[Start of ENTRIES PROVIDED]

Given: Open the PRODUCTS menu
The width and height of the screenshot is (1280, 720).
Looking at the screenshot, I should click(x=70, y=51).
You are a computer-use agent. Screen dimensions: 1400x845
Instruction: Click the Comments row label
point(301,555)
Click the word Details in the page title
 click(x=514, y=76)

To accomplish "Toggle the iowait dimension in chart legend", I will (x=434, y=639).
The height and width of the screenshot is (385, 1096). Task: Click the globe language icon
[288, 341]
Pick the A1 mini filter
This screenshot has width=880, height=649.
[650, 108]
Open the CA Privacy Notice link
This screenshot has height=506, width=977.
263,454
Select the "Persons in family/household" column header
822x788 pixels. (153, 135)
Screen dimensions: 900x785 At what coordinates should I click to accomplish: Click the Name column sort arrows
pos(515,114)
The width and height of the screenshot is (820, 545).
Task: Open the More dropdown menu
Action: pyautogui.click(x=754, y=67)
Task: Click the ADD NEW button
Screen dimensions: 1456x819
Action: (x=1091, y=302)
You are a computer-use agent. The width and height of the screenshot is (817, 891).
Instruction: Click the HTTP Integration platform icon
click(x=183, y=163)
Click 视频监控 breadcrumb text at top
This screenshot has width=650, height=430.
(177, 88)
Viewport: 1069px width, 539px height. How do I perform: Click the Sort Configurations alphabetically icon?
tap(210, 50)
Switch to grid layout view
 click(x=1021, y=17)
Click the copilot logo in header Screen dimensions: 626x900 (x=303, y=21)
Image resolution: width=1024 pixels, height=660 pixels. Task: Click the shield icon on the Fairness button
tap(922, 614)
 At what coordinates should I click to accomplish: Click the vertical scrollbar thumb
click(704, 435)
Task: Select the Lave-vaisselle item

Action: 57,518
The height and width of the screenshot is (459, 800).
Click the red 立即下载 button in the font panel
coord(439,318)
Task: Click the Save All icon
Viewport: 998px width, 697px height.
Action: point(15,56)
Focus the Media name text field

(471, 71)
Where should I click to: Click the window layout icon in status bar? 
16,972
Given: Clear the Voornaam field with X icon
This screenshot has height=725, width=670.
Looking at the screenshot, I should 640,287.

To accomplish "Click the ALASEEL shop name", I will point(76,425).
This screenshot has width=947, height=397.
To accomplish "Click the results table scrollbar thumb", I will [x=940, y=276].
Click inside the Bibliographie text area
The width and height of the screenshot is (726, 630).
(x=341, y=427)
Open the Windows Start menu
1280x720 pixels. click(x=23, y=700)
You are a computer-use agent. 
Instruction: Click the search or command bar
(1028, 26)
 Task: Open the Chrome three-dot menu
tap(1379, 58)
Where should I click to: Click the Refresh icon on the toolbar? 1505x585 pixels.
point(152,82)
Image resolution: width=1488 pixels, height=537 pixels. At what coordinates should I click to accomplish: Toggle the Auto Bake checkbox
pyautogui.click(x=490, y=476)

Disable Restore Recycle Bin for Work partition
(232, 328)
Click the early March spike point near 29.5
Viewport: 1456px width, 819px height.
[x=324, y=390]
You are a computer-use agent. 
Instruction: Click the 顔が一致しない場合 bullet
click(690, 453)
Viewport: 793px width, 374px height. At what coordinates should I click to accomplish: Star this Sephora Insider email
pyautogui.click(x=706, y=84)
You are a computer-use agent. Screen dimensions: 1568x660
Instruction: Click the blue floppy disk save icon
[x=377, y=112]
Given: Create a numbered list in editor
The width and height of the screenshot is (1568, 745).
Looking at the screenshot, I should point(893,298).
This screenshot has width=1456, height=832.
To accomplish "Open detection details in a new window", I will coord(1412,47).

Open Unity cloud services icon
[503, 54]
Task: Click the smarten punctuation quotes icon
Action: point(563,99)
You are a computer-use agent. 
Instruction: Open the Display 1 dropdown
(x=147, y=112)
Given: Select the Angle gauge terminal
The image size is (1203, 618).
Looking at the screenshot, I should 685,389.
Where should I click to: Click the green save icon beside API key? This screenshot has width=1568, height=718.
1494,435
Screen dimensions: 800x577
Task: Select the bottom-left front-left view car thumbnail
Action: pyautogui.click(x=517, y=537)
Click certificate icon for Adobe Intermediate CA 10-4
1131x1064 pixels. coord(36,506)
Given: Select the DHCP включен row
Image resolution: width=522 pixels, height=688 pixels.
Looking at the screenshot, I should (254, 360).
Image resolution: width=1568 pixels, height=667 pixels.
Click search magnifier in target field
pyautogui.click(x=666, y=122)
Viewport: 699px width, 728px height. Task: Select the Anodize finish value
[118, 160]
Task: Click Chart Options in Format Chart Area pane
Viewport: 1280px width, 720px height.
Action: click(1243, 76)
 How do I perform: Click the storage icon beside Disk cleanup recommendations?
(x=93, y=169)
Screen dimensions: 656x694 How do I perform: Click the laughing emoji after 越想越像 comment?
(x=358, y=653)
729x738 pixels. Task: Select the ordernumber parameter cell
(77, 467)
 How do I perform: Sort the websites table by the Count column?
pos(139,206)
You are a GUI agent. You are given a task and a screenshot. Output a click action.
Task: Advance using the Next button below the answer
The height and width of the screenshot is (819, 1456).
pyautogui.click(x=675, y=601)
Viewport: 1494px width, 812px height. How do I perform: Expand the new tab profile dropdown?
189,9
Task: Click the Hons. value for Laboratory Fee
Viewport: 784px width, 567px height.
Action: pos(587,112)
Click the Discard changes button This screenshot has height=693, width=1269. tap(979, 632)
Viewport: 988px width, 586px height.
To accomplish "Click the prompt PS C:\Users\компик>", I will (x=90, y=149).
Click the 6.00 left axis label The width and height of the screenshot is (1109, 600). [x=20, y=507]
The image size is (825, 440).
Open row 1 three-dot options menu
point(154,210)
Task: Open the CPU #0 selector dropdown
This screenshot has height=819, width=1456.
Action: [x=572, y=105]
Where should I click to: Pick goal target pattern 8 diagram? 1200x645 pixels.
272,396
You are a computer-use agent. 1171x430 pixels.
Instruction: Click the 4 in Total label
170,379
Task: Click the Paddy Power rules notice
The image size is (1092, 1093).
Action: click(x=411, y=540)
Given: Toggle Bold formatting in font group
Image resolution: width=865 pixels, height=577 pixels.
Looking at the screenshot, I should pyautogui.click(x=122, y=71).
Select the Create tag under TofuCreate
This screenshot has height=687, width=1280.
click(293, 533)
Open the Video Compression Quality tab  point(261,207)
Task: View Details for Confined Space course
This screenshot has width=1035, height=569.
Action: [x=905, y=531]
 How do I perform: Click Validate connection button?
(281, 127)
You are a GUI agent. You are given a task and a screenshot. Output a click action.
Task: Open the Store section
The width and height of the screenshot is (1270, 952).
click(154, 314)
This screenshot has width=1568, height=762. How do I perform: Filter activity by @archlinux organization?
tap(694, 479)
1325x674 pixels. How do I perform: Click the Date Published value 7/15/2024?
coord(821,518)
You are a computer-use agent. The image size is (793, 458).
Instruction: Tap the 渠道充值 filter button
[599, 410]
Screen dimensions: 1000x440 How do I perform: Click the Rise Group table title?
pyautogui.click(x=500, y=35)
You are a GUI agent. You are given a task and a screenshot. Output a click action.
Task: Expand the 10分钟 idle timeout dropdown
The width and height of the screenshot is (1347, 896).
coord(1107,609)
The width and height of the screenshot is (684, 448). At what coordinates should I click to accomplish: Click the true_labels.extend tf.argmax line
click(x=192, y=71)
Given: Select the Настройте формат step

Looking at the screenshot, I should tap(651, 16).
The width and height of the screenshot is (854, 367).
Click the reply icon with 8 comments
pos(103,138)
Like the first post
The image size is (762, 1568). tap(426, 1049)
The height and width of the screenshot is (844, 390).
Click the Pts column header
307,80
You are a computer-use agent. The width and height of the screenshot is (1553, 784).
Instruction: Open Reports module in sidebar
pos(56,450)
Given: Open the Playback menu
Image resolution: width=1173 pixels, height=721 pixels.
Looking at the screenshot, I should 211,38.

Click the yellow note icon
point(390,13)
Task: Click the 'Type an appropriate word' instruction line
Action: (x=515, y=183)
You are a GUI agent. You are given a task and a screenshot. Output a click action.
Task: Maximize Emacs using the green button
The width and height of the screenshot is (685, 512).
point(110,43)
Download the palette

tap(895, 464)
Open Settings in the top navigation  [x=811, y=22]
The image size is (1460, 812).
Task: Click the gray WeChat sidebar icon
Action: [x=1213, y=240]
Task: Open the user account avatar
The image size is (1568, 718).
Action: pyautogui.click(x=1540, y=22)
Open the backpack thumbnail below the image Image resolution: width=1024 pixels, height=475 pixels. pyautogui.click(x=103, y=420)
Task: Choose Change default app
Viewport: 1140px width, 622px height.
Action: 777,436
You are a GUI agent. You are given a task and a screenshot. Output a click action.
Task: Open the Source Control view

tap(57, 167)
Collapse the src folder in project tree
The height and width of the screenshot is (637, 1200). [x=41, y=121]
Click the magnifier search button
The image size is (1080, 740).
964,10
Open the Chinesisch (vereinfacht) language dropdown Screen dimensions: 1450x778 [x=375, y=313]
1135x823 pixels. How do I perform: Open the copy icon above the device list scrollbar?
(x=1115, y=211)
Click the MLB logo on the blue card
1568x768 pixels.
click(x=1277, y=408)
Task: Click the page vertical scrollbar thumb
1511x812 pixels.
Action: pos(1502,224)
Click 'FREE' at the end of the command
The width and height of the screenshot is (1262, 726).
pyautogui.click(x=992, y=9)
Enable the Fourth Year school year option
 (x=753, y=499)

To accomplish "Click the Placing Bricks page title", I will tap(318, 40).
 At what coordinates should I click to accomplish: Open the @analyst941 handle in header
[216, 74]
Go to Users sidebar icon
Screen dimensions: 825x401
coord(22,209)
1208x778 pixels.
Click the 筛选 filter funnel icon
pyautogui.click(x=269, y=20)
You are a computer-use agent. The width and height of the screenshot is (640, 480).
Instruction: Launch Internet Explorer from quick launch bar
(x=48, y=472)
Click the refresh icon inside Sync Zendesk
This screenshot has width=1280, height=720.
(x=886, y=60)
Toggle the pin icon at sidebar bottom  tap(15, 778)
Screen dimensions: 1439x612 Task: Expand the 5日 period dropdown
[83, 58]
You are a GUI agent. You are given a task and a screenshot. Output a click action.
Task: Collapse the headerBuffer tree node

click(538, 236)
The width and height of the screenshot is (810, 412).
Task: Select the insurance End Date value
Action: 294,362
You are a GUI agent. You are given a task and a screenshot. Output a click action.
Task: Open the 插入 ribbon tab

[End of ENTRIES PROVIDED]

Copy out the rows above exactly, everything from the line containing "Download the palette" down to the line containing "pyautogui.click(x=269, y=20)", both of those lines included.

Download the palette

tap(895, 464)
Open Settings in the top navigation  [x=811, y=22]
The image size is (1460, 812).
Task: Click the gray WeChat sidebar icon
Action: [x=1213, y=240]
Task: Open the user account avatar
The image size is (1568, 718).
Action: pyautogui.click(x=1540, y=22)
Open the backpack thumbnail below the image Image resolution: width=1024 pixels, height=475 pixels. pyautogui.click(x=103, y=420)
Task: Choose Change default app
Viewport: 1140px width, 622px height.
Action: 777,436
You are a GUI agent. You are given a task and a screenshot. Output a click action.
Task: Open the Source Control view

tap(57, 167)
Collapse the src folder in project tree
The height and width of the screenshot is (637, 1200). [x=41, y=121]
Click the magnifier search button
The image size is (1080, 740).
964,10
Open the Chinesisch (vereinfacht) language dropdown Screen dimensions: 1450x778 [x=375, y=313]
1135x823 pixels. How do I perform: Open the copy icon above the device list scrollbar?
(x=1115, y=211)
Click the MLB logo on the blue card
1568x768 pixels.
click(x=1277, y=408)
Task: Click the page vertical scrollbar thumb
1511x812 pixels.
Action: pos(1502,224)
Click 'FREE' at the end of the command
The width and height of the screenshot is (1262, 726).
pyautogui.click(x=992, y=9)
Enable the Fourth Year school year option
 (x=753, y=499)

To accomplish "Click the Placing Bricks page title", I will tap(318, 40).
 At what coordinates should I click to accomplish: Open the @analyst941 handle in header
[216, 74]
Go to Users sidebar icon
Screen dimensions: 825x401
coord(22,209)
1208x778 pixels.
Click the 筛选 filter funnel icon
pyautogui.click(x=269, y=20)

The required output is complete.